What caused the separation of art and science? It was part of a broader trend away from unification and towards specialization. Not only did science and art progressively move apart, but disciplines within each kept moving apart from each other (for example, each scientific discipline became more and more specialized). A continuum of knowledge and of human activity was broken down into a set of discrete units, each neatly separated from its neighbors. This happened for a simple reason: it worked. Humans were able to build large-scale societies thanks to the partitioning of labor and of knowledge. As knowledge grew, it would have been impossible to maintain the same continuum of knowledge. It was feasible, on the other hand, to muster the increasing amount of knowledge once it was broken down into discrete units and handed down to "specialists". The gap between art and science, and the gaps between all artistic and scientific disciplines, kept increasing for the simple reason that the discrete space of specialized disciplines was more manageable than the old continuum of total knowledge. The digital age is providing us with an opportunity to rebuild the continuum: the world-wide web, digital media, tramsportation have enabled an unprecedented degree of exchange, interaction, integration, convergence and blending. After so many centuries, we are finally able again to see the continuum and not just the discrete space. The new continuum, though, bears little resemblance to the old one, in that its context is a knowledge-intensive society that is the exact opposite of the knowledge-deprived society of the ancient continuum.

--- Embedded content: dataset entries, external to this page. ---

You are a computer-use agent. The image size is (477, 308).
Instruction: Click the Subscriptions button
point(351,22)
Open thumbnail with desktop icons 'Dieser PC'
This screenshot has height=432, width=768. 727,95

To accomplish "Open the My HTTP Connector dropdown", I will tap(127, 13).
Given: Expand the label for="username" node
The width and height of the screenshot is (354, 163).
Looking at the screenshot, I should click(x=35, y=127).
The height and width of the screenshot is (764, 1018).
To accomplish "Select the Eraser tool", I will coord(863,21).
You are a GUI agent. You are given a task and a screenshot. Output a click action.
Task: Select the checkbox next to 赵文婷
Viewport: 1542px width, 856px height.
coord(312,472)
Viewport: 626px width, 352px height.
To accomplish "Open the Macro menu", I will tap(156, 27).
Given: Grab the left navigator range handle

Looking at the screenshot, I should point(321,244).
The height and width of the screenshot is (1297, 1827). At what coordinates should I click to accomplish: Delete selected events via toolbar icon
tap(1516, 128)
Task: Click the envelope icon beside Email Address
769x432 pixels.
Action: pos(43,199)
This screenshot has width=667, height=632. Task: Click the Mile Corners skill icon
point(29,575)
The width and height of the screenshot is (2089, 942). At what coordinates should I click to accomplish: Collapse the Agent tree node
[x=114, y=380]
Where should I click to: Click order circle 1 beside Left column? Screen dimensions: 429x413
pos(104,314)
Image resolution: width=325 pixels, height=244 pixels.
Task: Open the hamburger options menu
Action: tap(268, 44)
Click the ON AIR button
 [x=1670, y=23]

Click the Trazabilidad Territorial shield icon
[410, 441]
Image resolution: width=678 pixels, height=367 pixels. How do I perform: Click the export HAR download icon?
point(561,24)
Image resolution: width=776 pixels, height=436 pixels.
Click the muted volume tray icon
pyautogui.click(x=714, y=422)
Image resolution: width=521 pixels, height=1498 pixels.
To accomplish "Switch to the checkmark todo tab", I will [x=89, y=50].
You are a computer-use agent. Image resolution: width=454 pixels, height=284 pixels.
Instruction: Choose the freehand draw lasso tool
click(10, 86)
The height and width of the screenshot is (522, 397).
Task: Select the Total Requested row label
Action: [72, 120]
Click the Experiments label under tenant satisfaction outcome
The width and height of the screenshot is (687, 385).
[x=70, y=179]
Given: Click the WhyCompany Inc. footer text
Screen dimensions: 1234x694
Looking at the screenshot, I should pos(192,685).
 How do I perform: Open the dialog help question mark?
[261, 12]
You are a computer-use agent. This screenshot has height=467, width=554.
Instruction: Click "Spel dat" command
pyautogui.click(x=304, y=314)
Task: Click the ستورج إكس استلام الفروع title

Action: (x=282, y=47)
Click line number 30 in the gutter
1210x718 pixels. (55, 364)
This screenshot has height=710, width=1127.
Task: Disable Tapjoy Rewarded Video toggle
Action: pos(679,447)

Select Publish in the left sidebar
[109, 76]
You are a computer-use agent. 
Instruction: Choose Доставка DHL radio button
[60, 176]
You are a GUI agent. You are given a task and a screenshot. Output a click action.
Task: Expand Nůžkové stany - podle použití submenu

What can we do to raise a generation of Leonardos? As far as the Western world is concerned, I am pessimistic. It would require a fundamental change in the structure of society, which is unlikely to come from the very Western society that invented (and prospered thanks to) the society of specializations. The societies of the developing world, who are not burdened with the bureaucracy, stereotypes, habits and prejudices that permeate the Western mind, may have a chance to invent the foundations for a wide-spread integration of the arts and the sciences. In the West the only successful programs are the ones that can be identified with a "career path" (whether in the industry or the academia). In the digital age some such career paths are emerging (for example, in the graphic-design industry) and may eventually create the need for interdisciplinary "polytechnics" that teach both art and science. Today the problem is not only that the Academia does not encourage such interdisciplinary programs, but that it discourages it tout court. Very few Departments of Physics, for example, would hire an artist. There is literally no motivation to try that avenue (as opposed to study climate change, for which there are abundant funds and plenty of media attention). One way to reverse this trend would be for a patron of the arts and/or sciences to institute the equivalent of the Nobel prize to reward creative minds that operate in both the arts and the sciences. As far as developing countries go, they should realize that they can overtake the West only if they manage to introduce a paradigm shift, not if they simply replicate the Western model. And a paradigm shift requires precisely the kind of imagination and creativity that is penalized by the Western society of specialization. That paradigm shift requires a hyper-interdisciplinary approach. After all, the paradigm shift that turned Europe from a continent of plagues, starvation and endemic warfare into the rulers of the world started precisely during the Rinascimento.